The TTC is justifiably worried. Its new report suggests making Presto readers more reliable and easy to find so riders aren’t tempted to avoid paying, pushing a “pay-your-fair-share” message in public communications and putting more TTC agents at busy subway station entrances.

The TTC is already hiring more fare inspectors to deter evasion. Special transit constables are there to back them up.

Some transit advocates find this objectionable. There was a flurry on outline outrage on Friday when a video clip circulated showing TTC constables tussling with a man on the Queen streetcar. Though the clip showed only a confusing fragment of the encounter, some city councillors rushed to judgment. Kristyn Wong-Tam tweeted that “the actual offence, if any, doesn’t even matter anymore. This is not how the TTC should be treating riders.” Police laid charges against the man. The TTC is investigating.

To others the very notion of cracking down on fair evasion is wrong. The TTCriders group said the Feb. 11 TTC report “unfairly places blame on ‘fare evasion behaviour’ and not the rising cost of transit in an increasingly unaffordable city.” The idea seems to be that riders are declining to pay because they have no choice: the $3.10 fare is too steep and life in Toronto just too expensive. Instead of cracking down on evaders, these critics argue, why not give the TTC more money? In fact, why not just reduce the fare to zero?
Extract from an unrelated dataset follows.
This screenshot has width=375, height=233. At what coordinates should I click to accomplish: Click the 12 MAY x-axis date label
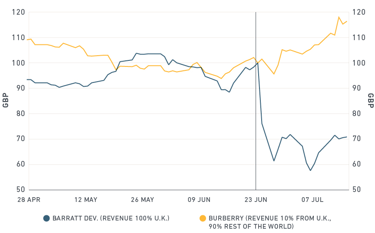coord(86,200)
Story continues below advertisement

In a better world, wonderful. In the one we have now, the TTC needs those fares. Saying you won’t pay because you think the fare is too high is no different than stealing a shirt because you think the store is charging too much. Theft raises costs for everyone, rich and poor. It is unfair to those who follow the rules, take their civic obligations seriously and pay up.

Fare cheats aren’t making a political statement, they are making a choice. They are choosing to put their own interests first, no matter what the ultimate cost to their fellow riders and their city. That is plain wrong and most evaders know it.

Related topics

Report an error Editorial code of conduct
Due to technical reasons, we have temporarily removed commenting from our articles. We hope to have this fixed soon. Thank you for your patience. If you are looking to give feedback on our new site, please send it along to feedback@globeandmail.com. If you want to write a letter to the editor, please forward to letters@globeandmail.com.

Welcome to The Globe and Mail’s comment community. This is a space where subscribers can engage with each other and Globe staff. Non-subscribers can read and sort comments but will not be able to engage with them in any way. Click here to subscribe.

If you would like to write a letter to the editor, please forward it to letters@globeandmail.com. Readers can also interact with The Globe on Facebook and Twitter .

Welcome to The Globe and Mail’s comment community. This is a space where subscribers can engage with each other and Globe staff. Non-subscribers can read and sort comments but will not be able to engage with them in any way. Click here to subscribe.

If you would like to write a letter to the editor, please forward it to letters@globeandmail.com. Readers can also interact with The Globe on Facebook and Twitter .

Welcome to The Globe and Mail’s comment community. This is a space where subscribers can engage with each other and Globe staff.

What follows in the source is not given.